Since then, whenever political institutions have failed to defend online freedom, technical systems often have, acting as safety-valves against online repression. From the closure of Napster spawning decentralised file-sharing networks, to the rise of Tor in response to surveillance, attempts to centralise control have repeatedly been met by technologies designed to evade, bypass, or resist that control. If there is a counter-movement today, it is not coming from governments, major platforms, or international institutions. It is coming from the continued existence of tools that allow individuals to retain a measure of autonomy over how they communicate, browse, and compute.
For now, those tools still exist. Encrypted messaging apps such as Signal remain outside many of the content-scanning regimes being proposed for mainstream messaging platforms. The Tor browser and network continues to provide a practical means of resisting identification and censorship mandates. Even alternative operating systems such as Linux and GrapheneOS remain available for those unwilling to surrender complete control of their devices.
It’s true that resorting to these tools will increasingly be treated as suspicious and reportable behaviour, or even be criminalized directly. Activists working under genuinely authoritarian regimes are already familiar with this dynamic. Yet the more widely freedom-preserving technologies are adopted by ordinary users, the more difficult it becomes to portray their use as inherently suspicious. Privacy, anonymity, and freedom from surveillance should not be niche demands of dissidents and technologists. They are ordinary conditions of a free society.
Conclusion
The future of the open Internet may depend less on persuading governments to relinquish power than on ensuring that enough people continue exercising the freedoms that governments seek to constrain. We still have that choice. We can quietly accept a future in which every online interaction is mediated, monitored, and permissioned. Or we can continue building and using technologies that preserve the Internet’s original character as a network for human autonomy rather than administrative control.

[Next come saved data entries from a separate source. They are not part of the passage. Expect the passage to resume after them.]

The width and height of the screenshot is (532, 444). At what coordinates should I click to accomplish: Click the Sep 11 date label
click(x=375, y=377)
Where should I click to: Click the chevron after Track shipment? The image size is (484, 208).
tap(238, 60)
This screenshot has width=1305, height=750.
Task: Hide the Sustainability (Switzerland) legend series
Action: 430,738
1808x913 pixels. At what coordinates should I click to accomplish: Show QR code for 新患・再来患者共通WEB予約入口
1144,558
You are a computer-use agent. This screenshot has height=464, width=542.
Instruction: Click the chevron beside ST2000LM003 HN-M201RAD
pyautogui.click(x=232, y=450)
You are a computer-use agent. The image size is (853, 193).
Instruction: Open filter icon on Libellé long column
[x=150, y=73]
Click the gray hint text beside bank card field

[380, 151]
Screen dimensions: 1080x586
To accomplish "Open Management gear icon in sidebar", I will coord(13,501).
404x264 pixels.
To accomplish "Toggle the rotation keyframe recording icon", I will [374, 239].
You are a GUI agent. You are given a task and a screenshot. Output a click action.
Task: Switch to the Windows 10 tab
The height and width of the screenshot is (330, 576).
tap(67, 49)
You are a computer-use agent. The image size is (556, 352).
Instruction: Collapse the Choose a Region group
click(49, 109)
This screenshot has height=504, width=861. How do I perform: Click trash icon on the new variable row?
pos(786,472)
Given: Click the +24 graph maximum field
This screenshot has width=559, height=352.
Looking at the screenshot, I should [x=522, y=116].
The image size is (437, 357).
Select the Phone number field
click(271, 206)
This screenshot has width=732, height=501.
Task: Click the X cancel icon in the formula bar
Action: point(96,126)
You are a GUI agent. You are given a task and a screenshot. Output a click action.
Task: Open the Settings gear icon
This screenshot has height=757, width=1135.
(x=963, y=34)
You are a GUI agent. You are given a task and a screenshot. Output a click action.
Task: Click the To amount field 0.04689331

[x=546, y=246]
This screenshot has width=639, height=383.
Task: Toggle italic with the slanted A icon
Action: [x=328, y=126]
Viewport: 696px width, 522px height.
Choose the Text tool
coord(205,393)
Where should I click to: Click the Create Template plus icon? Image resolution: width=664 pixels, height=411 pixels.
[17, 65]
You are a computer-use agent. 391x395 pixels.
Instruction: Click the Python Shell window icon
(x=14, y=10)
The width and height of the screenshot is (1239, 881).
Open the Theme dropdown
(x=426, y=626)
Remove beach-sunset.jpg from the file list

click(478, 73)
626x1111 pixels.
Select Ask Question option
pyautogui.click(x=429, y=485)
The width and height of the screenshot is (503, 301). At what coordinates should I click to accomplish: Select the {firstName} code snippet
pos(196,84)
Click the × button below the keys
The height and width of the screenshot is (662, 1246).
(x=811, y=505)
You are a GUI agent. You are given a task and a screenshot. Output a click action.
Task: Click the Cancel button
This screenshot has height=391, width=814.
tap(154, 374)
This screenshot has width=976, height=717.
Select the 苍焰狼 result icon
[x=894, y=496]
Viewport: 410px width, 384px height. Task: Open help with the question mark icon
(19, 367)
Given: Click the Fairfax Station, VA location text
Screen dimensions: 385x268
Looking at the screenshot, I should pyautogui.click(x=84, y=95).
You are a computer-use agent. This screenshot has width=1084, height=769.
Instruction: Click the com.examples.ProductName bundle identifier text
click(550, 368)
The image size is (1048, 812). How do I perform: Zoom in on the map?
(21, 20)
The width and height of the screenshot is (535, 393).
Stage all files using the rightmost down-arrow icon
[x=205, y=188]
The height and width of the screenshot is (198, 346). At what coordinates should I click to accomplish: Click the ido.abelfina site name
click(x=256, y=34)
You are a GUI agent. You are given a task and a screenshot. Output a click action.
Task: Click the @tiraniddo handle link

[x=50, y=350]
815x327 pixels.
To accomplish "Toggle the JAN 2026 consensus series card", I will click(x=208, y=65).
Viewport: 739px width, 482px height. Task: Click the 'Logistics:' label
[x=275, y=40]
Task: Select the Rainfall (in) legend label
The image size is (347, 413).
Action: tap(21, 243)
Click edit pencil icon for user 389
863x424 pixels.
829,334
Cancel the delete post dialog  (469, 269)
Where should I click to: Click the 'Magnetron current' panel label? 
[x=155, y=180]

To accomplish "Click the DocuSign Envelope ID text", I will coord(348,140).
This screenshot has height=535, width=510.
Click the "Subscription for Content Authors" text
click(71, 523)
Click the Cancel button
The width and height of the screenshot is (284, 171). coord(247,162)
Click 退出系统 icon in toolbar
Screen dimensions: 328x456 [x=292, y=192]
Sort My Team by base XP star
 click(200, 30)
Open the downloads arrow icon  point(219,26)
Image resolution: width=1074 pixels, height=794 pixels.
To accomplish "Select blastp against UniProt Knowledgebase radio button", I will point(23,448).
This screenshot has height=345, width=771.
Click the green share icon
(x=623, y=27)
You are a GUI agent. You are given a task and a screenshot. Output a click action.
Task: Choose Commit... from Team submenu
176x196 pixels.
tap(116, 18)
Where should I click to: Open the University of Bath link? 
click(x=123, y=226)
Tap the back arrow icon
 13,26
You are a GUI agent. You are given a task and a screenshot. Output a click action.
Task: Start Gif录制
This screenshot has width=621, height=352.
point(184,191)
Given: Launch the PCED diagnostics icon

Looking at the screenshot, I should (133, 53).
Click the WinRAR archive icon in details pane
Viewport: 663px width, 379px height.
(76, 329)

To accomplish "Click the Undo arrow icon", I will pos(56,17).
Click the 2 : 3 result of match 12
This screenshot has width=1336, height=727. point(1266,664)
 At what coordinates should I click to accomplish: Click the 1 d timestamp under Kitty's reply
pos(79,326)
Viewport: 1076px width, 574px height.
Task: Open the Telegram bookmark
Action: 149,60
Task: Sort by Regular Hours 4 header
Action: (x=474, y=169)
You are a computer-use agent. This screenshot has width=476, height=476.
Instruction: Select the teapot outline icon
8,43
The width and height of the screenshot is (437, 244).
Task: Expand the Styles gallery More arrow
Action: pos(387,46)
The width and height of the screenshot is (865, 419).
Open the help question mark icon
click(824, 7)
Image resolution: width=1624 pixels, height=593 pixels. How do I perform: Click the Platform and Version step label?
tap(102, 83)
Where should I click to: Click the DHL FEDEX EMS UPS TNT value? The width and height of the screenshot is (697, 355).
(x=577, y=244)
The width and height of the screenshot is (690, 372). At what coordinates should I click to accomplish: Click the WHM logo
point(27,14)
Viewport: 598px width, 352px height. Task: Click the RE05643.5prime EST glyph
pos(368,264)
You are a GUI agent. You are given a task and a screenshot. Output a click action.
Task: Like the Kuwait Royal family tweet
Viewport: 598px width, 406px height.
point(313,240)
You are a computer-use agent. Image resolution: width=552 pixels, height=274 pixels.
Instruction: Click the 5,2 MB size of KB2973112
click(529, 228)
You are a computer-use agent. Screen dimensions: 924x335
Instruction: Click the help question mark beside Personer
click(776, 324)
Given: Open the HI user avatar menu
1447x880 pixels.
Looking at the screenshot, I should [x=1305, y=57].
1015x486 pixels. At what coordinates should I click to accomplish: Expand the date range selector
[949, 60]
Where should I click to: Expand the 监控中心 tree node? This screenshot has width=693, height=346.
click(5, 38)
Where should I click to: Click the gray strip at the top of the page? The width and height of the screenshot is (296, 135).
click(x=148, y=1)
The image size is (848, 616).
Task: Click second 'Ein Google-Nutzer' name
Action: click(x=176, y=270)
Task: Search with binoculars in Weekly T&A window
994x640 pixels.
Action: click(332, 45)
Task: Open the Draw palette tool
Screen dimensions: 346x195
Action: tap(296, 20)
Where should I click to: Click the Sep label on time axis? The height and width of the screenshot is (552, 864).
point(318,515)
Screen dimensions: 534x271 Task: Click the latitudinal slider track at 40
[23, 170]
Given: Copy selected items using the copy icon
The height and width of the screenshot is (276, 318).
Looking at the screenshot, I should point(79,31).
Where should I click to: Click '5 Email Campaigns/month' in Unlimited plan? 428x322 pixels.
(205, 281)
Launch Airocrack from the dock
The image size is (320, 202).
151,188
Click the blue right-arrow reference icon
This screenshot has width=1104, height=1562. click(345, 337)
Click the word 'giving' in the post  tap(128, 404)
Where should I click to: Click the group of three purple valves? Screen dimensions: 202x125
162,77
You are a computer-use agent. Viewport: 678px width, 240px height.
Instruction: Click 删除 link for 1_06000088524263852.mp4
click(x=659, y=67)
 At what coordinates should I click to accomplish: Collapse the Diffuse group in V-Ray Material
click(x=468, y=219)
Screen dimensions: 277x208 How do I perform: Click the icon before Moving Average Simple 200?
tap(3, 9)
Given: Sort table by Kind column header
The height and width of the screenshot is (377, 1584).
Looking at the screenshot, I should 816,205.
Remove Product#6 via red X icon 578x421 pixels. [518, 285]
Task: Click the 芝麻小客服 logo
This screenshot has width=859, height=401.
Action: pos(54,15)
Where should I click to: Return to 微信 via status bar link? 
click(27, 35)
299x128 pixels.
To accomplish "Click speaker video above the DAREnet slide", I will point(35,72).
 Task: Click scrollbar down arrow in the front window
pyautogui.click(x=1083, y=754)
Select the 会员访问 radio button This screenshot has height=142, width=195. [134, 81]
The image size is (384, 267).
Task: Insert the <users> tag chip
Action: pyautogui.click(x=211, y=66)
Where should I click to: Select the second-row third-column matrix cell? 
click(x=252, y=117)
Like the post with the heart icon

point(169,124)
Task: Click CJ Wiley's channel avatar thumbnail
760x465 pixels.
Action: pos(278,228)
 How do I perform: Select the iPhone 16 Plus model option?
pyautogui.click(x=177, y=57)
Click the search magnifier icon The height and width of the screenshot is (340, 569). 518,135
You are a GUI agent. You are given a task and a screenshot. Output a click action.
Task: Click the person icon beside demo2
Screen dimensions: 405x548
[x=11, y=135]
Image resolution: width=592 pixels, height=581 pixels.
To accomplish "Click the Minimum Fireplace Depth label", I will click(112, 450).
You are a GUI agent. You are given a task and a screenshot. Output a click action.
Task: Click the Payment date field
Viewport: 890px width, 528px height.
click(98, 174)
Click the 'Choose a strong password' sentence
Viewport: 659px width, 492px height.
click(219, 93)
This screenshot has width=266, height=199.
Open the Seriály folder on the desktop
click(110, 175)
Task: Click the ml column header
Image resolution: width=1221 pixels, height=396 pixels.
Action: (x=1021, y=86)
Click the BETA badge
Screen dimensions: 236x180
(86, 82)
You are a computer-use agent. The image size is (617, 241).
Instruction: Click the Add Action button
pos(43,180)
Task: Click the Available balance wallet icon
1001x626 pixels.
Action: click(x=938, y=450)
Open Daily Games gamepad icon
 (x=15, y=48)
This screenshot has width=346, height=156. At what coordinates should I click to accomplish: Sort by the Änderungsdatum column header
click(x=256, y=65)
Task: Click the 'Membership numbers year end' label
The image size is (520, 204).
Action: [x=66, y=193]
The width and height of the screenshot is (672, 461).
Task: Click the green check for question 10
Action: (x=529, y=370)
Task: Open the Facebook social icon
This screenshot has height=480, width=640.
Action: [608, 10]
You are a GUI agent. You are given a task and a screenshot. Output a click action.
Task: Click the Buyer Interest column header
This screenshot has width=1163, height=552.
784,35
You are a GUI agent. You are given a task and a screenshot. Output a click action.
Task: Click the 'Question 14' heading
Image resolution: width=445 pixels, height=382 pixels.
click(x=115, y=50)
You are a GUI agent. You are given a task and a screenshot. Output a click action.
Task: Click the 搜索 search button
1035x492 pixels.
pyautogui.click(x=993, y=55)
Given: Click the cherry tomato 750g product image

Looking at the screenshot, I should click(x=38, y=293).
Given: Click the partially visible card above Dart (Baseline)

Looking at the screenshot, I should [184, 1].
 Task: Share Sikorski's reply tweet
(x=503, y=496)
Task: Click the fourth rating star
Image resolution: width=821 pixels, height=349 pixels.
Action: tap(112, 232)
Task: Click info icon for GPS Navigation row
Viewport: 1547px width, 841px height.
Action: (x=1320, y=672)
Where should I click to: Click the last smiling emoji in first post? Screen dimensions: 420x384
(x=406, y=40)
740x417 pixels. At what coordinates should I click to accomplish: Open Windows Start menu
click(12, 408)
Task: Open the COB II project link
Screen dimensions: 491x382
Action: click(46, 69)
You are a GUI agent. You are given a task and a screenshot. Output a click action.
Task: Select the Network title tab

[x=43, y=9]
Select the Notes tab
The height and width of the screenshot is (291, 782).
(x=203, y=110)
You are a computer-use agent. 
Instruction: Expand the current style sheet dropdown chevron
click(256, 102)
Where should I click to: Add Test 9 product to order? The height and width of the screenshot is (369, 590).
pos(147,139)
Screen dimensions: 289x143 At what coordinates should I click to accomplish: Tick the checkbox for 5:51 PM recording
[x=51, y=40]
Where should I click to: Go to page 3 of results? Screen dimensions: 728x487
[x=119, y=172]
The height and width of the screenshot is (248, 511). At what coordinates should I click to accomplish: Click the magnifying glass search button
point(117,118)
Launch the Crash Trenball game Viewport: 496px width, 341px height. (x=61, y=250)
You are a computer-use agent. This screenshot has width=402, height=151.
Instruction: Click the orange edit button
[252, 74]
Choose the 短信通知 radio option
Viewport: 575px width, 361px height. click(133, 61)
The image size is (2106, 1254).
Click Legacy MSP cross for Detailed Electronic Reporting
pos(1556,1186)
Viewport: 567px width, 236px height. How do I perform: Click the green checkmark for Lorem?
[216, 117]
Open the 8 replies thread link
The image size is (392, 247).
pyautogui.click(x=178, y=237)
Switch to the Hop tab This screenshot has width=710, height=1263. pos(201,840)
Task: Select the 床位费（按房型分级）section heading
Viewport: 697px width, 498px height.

Tyranny rarely ends because it discovers moderation. It ends because its excesses become impossible to sustain. Once a tipping point of resistance is reached, the control that governments do retain over their walled-garden Internet will become increasingly irrelevant. The history of communications technology is littered with examples of decentralised systems outlasting the institutions that sought to regulate or replace them.
Whether the specific privacy technologies mentioned here hold the key is impossible to know. Some will be outlawed, some will be compromised, and some will simply become obsolete. But if the free and open Internet has any future at all, it is unlikely to be because governments voluntarily relinquished power. It will be because enough people decided that some freedoms were worth preserving and used the tools available to preserve them.
So let’s resist while we still can, in the hope of seeding a network that will outlast the restrictions that governments are placing upon the Internet we know.